[Document excerpt]:

━━━━

Fire in the Eastern Sierra

What’s Happening

The forests of the Sierra Nevada have undergone a transformation over the last century due to human fire suppression. Lightning strikes are common in the Sierra and historically brought low intensity fires that burned small trees, litter, and brush, creating open space for native grasses and wildflowers. Indigenous communities throughout the Sierra used fire to manage food production and encourage the growth of critical plants. In several locations in the Sierra fire is still used today by these communities. Today, public land managers and scientists are studying the role of fire in the Sierra and are committed to understanding how best to achieve fire restoration and protect our remaining healthy forests from catastrophic wildlife.

Why It Matters

High intensity fires are occurring more regularly and are burning larger and hotter, threatening communities, wildlife, water quality, and other aspects of forest ecology. Ongoing smoke from these fires compromise the outdoor tourism economy and community health. These fires are a product of a changing climate, but also of many decades of fire suppression that was once thought among land managers to be necessary for the health of the forest. For various reasons, fire suppression in Eastern Sierra forests has only occurred for about 50-60 years, creating a window of opportunity for the Inyo National Forest to restore historic fire regimes if we can act quickly over the next decade.

━━━━

[Exercise set]:
[1] Copy out the Eastern Sierra fire text word for word, everything from "Why It Matters" down to "the next decade.".
[2] According to the Eastern Sierra fire text, for about how many years has fire suppression gone on in Eastern Sierra forests?
[3] Write the next part of the text on fire in the Eastern Sierra, picking up after its last sentence.

[Data section]:
━━━━

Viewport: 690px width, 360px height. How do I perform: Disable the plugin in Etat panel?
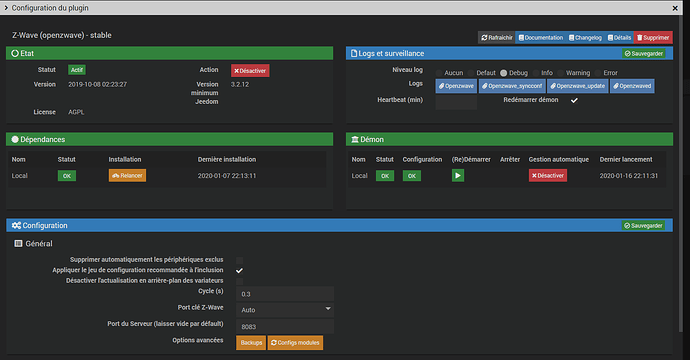coord(250,70)
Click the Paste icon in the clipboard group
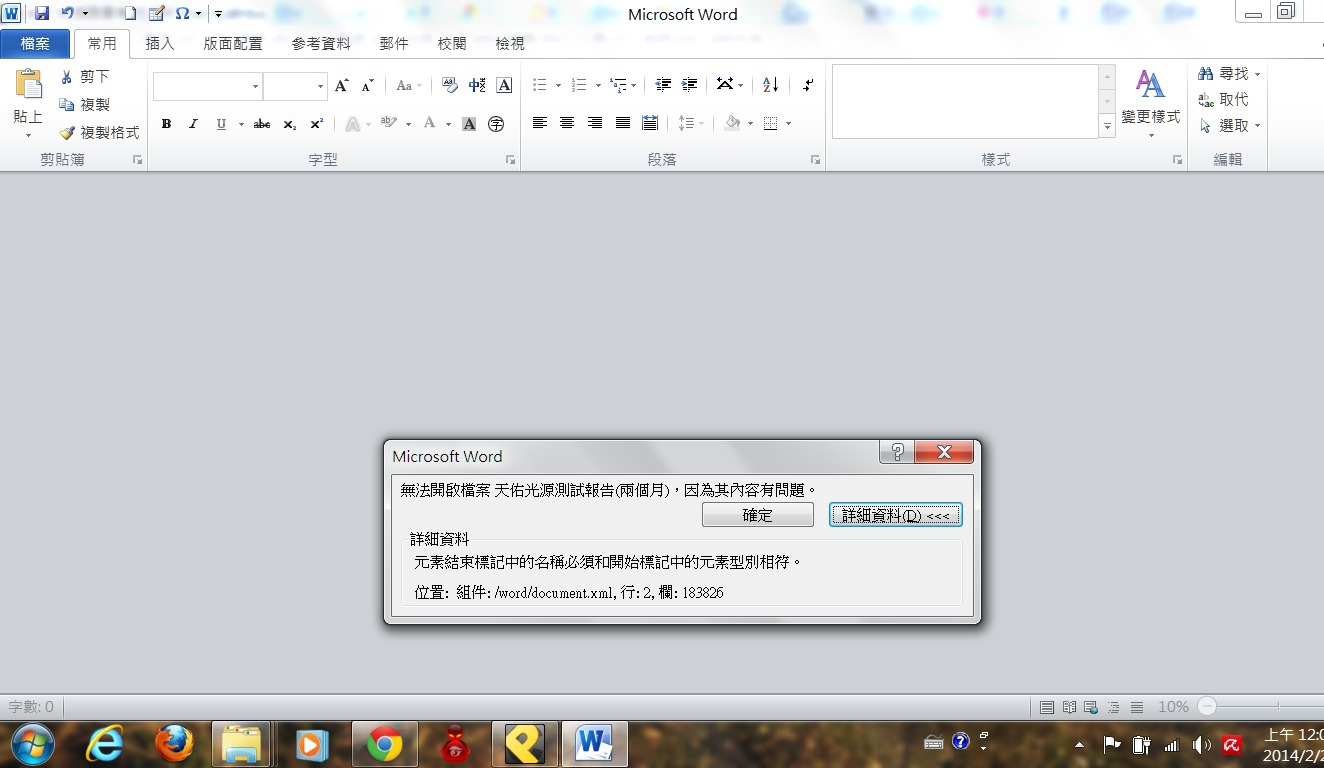This screenshot has height=768, width=1324. [28, 88]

━━━━

[Results for the exercise]:
[1]
Why It Matters

High intensity fires are occurring more regularly and are burning larger and hotter, threatening communities, wildlife, water quality, and other aspects of forest ecology. Ongoing smoke from these fires compromise the outdoor tourism economy and community health. These fires are a product of a changing climate, but also of many decades of fire suppression that was once thought among land managers to be necessary for the health of the forest. For various reasons, fire suppression in Eastern Sierra forests has only occurred for about 50-60 years, creating a window of opportunity for the Inyo National Forest to restore historic fire regimes if we can act quickly over the next decade.

[2] About 50 to 60 years.

[3]
What We’re Doing About It

We advocate to create fire-safe communities and increase community resiliency by increasing the pace and scale of fire restoration in the Eastern Sierra. The Inyo National Forest recognizes the need to restore fire and has recently been implementing prescribed fire and fuels treatments. However, to be ecologically meaningful, larger landscape level (500-1,000+ acres) burning must occur on a yearly basis with follow up treatments and monitoring. Ecological objectives for maintaining species diversity and evolutionary processes can only be met through the use of fire, either through managed wildland fire use or prescribed fire. Under the new Forest Plan, the Inyo has taken a bold step in the right direction by proposing a forest-wide prescribed burning and restoration program over the next decade. Friends of the Inyo fully supports this effort and is seeking to work with the Inyo through a collaboration of fire scientists and policy experts to achieve meaningful restoration goals linked to desired conditions in the Forest Plan. Friends of the Inyo will also help the Forest with public communication on the benefits of fire and living with smoke when burning conditions are favorable.

Take Action

Learn More

Learn more from this downloadable
presentation,
Increasing the Pace and Scale
of Fuels Reduction and Forest Restoration in the
Sierra Nevada
, by Malcolm North, et al.
(USFS PSW, USFS Region 5 and UC Berkeley)

Read More

Read our Eastern Sierra Fire Restoration
and Maintenance project comments.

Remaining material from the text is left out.